Un’idea per la bacheca non dovrebbe aspettare che tu la digiti. Con Clavio basta dirla: apri il campo «Aggiungi una scheda» di Trello e, mentre il cursore è lì, detta la scheda — prima il titolo, poi aprila e sciogli la descrizione parlando. Vai avanti, e la prossima segue, così un backlog che ti rigiravi in testa si posa sulla lista una scheda alla volta. Una rifinitura informale tiene ogni scheda breve e leggibile — come una scheda Trello dovrebbe suonare: niente paragrafi rigidi, solo una riga pulita su cui il tuo team può agire. E niente si archivia da sé: Clavio lascia le parole nella scheda e si ferma, così scegli tu la lista, aggiungi un’etichetta, imposti una scadenza e premi Invio di persona. È la stessa voce dalla scheda al commento alla checklist — tutta la tua bacheca gira su come parli.
Attiva una volta, poi parla le schede dritte in bacheca
Trello va veloce, e tutto il senso di una bacheca è mettere giù una cosa prima che sfugga. Clavio tiene il passo. Dagli una parola di attivazione o una scorciatoia, dilla (o tocca il tasto una volta) e comincia a parlare col cursore già nel campo «Aggiungi una scheda» in fondo a una lista. Non c’è una finestra da aprire prima né nulla da tenere premuto mentre parli, quindi la distanza tra «dovremmo fare questo» e «è una scheda in bacheca» è lunga una frase. Trello non ha un nome a cui rivolgersi, quindi non serve alcun trucco col nome dell’app — una parola di attivazione o un solo tasto è tutta la mossa, e il titolo della scheda atterra proprio dove stai guardando.
Rifinitura informale, perché una scheda Trello non è un tema
Il titolo di una scheda e la sua descrizione sono appunti veloci — un promemoria per te, un avviso a un collega, una riga in più nel backlog. Non sono un Doc formale, e non dovrebbero suonare così. Quindi tieni Clavio su una rifinitura informale per Trello: ripulisce gli «ehm», i «cioè in pratica» e le partenze a vuoto, e ti lascia una riga leggera e pulita che si legge come la gente parla davvero in una bacheca — non rigida, non sovraformattata, solo ordinata e chiara. Aggiungi al dizionario di Clavio i nomi delle tue bacheche, delle tue liste (To Do, Doing, Done e come si chiamano davvero le tue colonne), i nomi delle tue etichette e gli handle dei colleghi, e passano scritti giusti invece che tirati a indovinare.
Riversa un intero backlog su una lista, scheda dopo scheda
È qui che dettare in Trello si guadagna la pagnotta. Apri il campo «Aggiungi una scheda» su una lista e parla e basta: di’ la prima scheda, e siccome l’invio automatico resta spento, Clavio ci lascia il titolo e aspetta invece di spararlo — ci dai un’occhiata, premi Invio, e il prossimo campo «Aggiungi una scheda» di Trello è già aperto per la successiva. Parla scheda dopo scheda e un backlog che ti portavi in testa diventa una lista vera in una sola seduta. Una scheda non è un messaggio di chat che mandi e dimentichi; le darai ancora una lista, un’etichetta, una scadenza, un membro. È proprio per questo che l’invio automatico resta spento — Clavio riempie la scheda e si ferma, così imposti tutto ciò e la confermi quando è pronta. Parlare la scheda è a mani libere; decidere che si posa in bacheca resta una battuta di tasto deliberata, così niente di abbozzato intasa le tue colonne.
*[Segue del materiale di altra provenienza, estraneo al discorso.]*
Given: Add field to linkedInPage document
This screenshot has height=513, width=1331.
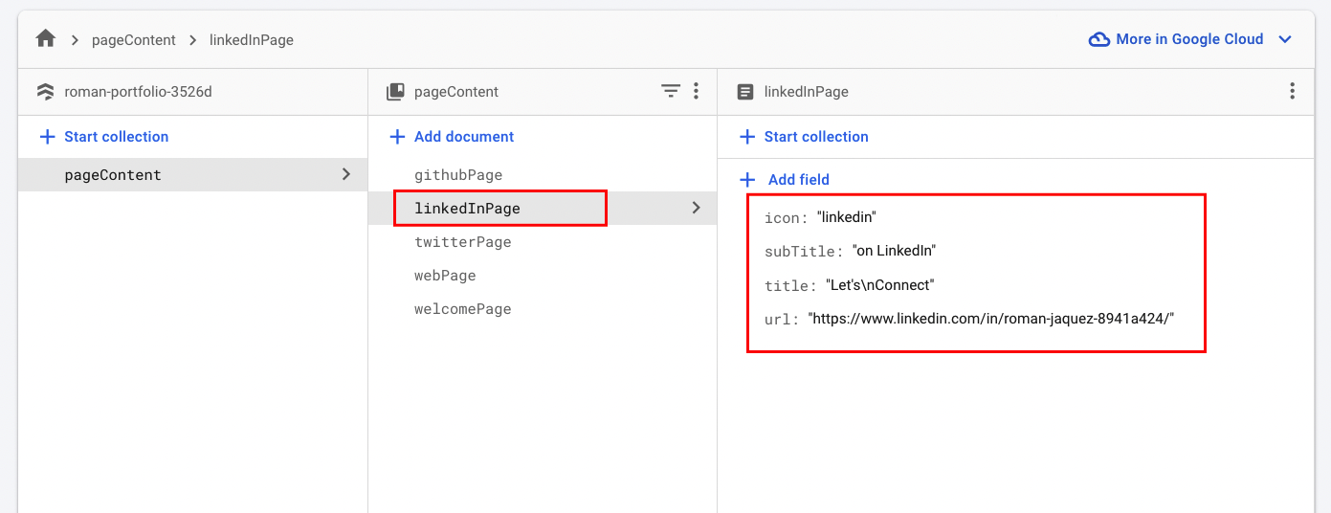Looking at the screenshot, I should point(785,179).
Una voce per tutto il giro della bacheca
La scheda è solo una tappa del giro. Parla la scheda finché l’idea è fresca, apri il suo retro e sciogli la descrizione, lascia un commento quando il lavoro si muove, aggiungi una voce alla checklist — tutto con la stessa voce informale, dentro Trello. Poi, quando un collega ti pinga a riguardo, passi a Slack e rispondi nello stesso tono informale; detti la mail al cliente in uno più curato; detti i tuoi appunti nelle altre app. Clavio ricorda il tono per app, così una parola di attivazione ti porta dalla scheda al commento alla checklist alla chat — e siccome risponde solo alla tua voce, qualcuno che parla accanto non aggiunge mai una scheda vagante alla tua bacheca. È tutto il giro della bacheca, da un capo all’altro, parlato invece che digitato.
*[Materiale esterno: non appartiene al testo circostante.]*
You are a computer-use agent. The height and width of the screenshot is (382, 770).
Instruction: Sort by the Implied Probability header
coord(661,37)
Impostazioni Clavio consigliate per Trello
| Impostazione | Consigliato | Perché |
|---|---|---|
| Attivazione | Parola di attivazione o scorciatoia | Trello non ha un nome a cui rivolgersi, quindi attiva con una parola di attivazione o un solo tasto — il cursore già nel campo «Aggiungi una scheda», poi parla la scheda. |
| Livello di rifinitura | Informale | Una scheda è un appunto veloce, non un Doc — l’informale ripulisce il riempitivo e lascia una riga leggera e pulita che si legge come si parla in una bacheca. |
| Invio automatico | Spento | Riempi una scheda a cui darai ancora lista, etichetta e scadenza — non mandi un messaggio. Clavio lascia le parole e aspetta così premi Invio di persona. |
| Dizionario personale | Aggiungi bacheche, liste, etichette, handle | Tiene i nomi di bacheche e liste, quelli delle etichette e gli handle dei colleghi scritti giusti invece che a indovinare. |
| Cattura rapida | Scheda dopo scheda | Parla una scheda nel campo «Aggiungi una scheda», premi Invio, e il campo successivo è già aperto — riversa un intero backlog su una lista in una sola seduta. |
Guida la tua bacheca Trello a voce con Clavio
Clavio è un’app di dettatura con IA per Mac. Vive nella barra dei menu e scrive testo finito dove si trova il cursore — un titolo di scheda Trello, la sua descrizione, un commento, una voce della checklist, oltre a Slack e alla mail. Per Trello imposti una rifinitura informale così le schede restano brevi e leggibili, e tieni l’invio automatico spento così Clavio riempie la scheda e aspetta mentre scegli la lista, aggiungi un’etichetta, imposti una scadenza e premi Invio di persona. Un dizionario personale tiene intatti i nomi delle tue bacheche e liste, le tue etichette e gli handle dei colleghi, e un’impronta vocale sul dispositivo fa sì che solo la tua voce la attivi. Gratis da provare: 3.000 parole al mese, senza carta, macOS 14+ su Apple Silicon. Pro a 12 £/mese illimitato.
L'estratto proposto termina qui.